--- Provided data ---
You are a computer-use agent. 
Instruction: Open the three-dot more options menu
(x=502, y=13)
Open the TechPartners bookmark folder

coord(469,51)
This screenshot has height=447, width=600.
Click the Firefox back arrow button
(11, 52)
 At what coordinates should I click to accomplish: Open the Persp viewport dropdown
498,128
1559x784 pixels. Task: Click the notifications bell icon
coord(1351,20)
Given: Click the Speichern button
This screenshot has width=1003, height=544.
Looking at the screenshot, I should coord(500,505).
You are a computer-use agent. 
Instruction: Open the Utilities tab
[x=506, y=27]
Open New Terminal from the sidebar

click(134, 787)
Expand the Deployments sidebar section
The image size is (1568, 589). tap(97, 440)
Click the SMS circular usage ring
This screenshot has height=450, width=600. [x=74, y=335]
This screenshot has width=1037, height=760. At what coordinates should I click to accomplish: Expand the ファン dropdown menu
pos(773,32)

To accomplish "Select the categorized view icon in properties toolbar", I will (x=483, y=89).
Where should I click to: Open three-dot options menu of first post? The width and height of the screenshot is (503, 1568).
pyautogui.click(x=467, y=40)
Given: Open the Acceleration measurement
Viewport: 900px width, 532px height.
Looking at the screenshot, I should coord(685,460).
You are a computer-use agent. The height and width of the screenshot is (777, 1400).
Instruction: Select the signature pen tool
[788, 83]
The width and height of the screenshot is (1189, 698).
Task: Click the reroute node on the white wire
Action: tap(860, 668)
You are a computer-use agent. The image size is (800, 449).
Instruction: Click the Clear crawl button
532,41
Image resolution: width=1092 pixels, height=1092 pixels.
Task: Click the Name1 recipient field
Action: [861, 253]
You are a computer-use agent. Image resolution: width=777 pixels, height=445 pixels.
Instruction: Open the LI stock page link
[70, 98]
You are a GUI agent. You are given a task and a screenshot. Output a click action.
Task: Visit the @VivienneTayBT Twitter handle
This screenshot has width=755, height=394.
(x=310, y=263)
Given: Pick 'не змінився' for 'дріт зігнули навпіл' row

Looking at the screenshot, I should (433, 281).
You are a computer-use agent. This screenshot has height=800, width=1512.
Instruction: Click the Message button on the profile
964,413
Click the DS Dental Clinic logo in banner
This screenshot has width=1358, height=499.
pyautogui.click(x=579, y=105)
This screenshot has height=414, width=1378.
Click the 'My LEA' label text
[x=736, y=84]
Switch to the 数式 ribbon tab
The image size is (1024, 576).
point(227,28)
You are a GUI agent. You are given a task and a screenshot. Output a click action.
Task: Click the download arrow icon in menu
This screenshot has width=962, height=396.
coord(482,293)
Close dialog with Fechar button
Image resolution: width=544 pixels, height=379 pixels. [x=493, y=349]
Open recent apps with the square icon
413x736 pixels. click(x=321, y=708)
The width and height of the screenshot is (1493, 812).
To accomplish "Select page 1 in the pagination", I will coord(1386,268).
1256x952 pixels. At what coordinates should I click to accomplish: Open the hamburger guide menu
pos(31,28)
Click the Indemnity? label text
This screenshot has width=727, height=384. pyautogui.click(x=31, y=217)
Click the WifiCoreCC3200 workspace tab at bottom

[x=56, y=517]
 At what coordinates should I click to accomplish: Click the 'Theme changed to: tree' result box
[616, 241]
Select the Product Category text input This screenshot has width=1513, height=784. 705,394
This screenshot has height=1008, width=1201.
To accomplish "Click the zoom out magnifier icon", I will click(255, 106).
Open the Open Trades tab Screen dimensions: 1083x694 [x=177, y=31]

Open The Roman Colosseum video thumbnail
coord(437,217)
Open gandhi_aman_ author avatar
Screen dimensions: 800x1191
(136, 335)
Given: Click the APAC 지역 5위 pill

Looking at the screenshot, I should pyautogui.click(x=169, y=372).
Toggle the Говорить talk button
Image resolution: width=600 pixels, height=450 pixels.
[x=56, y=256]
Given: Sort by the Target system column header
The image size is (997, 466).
---
Exercise directions.
Once you have read the records, write every one of them out again exactly.

Task answer.
You are a computer-use agent. 
Instruction: Open the three-dot more options menu
(x=502, y=13)
Open the TechPartners bookmark folder

coord(469,51)
This screenshot has height=447, width=600.
Click the Firefox back arrow button
(11, 52)
 At what coordinates should I click to accomplish: Open the Persp viewport dropdown
498,128
1559x784 pixels. Task: Click the notifications bell icon
coord(1351,20)
Given: Click the Speichern button
This screenshot has width=1003, height=544.
Looking at the screenshot, I should coord(500,505).
You are a computer-use agent. 
Instruction: Open the Utilities tab
[x=506, y=27]
Open New Terminal from the sidebar

click(134, 787)
Expand the Deployments sidebar section
The image size is (1568, 589). tap(97, 440)
Click the SMS circular usage ring
This screenshot has height=450, width=600. [x=74, y=335]
This screenshot has width=1037, height=760. At what coordinates should I click to accomplish: Expand the ファン dropdown menu
pos(773,32)

To accomplish "Select the categorized view icon in properties toolbar", I will (x=483, y=89).
Where should I click to: Open three-dot options menu of first post? The width and height of the screenshot is (503, 1568).
pyautogui.click(x=467, y=40)
Given: Open the Acceleration measurement
Viewport: 900px width, 532px height.
Looking at the screenshot, I should coord(685,460).
You are a computer-use agent. The height and width of the screenshot is (777, 1400).
Instruction: Select the signature pen tool
[788, 83]
The width and height of the screenshot is (1189, 698).
Task: Click the reroute node on the white wire
Action: tap(860, 668)
You are a computer-use agent. The image size is (800, 449).
Instruction: Click the Clear crawl button
532,41
Image resolution: width=1092 pixels, height=1092 pixels.
Task: Click the Name1 recipient field
Action: [861, 253]
You are a computer-use agent. Image resolution: width=777 pixels, height=445 pixels.
Instruction: Open the LI stock page link
[70, 98]
You are a GUI agent. You are given a task and a screenshot. Output a click action.
Task: Visit the @VivienneTayBT Twitter handle
This screenshot has width=755, height=394.
(x=310, y=263)
Given: Pick 'не змінився' for 'дріт зігнули навпіл' row

Looking at the screenshot, I should (433, 281).
You are a computer-use agent. This screenshot has height=800, width=1512.
Instruction: Click the Message button on the profile
964,413
Click the DS Dental Clinic logo in banner
This screenshot has width=1358, height=499.
pyautogui.click(x=579, y=105)
This screenshot has height=414, width=1378.
Click the 'My LEA' label text
[x=736, y=84]
Switch to the 数式 ribbon tab
The image size is (1024, 576).
point(227,28)
You are a GUI agent. You are given a task and a screenshot. Output a click action.
Task: Click the download arrow icon in menu
This screenshot has width=962, height=396.
coord(482,293)
Close dialog with Fechar button
Image resolution: width=544 pixels, height=379 pixels. [x=493, y=349]
Open recent apps with the square icon
413x736 pixels. click(x=321, y=708)
The width and height of the screenshot is (1493, 812).
To accomplish "Select page 1 in the pagination", I will coord(1386,268).
1256x952 pixels. At what coordinates should I click to accomplish: Open the hamburger guide menu
pos(31,28)
Click the Indemnity? label text
This screenshot has width=727, height=384. pyautogui.click(x=31, y=217)
Click the WifiCoreCC3200 workspace tab at bottom

[x=56, y=517]
 At what coordinates should I click to accomplish: Click the 'Theme changed to: tree' result box
[616, 241]
Select the Product Category text input This screenshot has width=1513, height=784. 705,394
This screenshot has height=1008, width=1201.
To accomplish "Click the zoom out magnifier icon", I will click(255, 106).
Open the Open Trades tab Screen dimensions: 1083x694 [x=177, y=31]

Open The Roman Colosseum video thumbnail
coord(437,217)
Open gandhi_aman_ author avatar
Screen dimensions: 800x1191
(136, 335)
Given: Click the APAC 지역 5위 pill

Looking at the screenshot, I should pyautogui.click(x=169, y=372).
Toggle the Говорить talk button
Image resolution: width=600 pixels, height=450 pixels.
[x=56, y=256]
Given: Sort by the Target system column header
The image size is (997, 466).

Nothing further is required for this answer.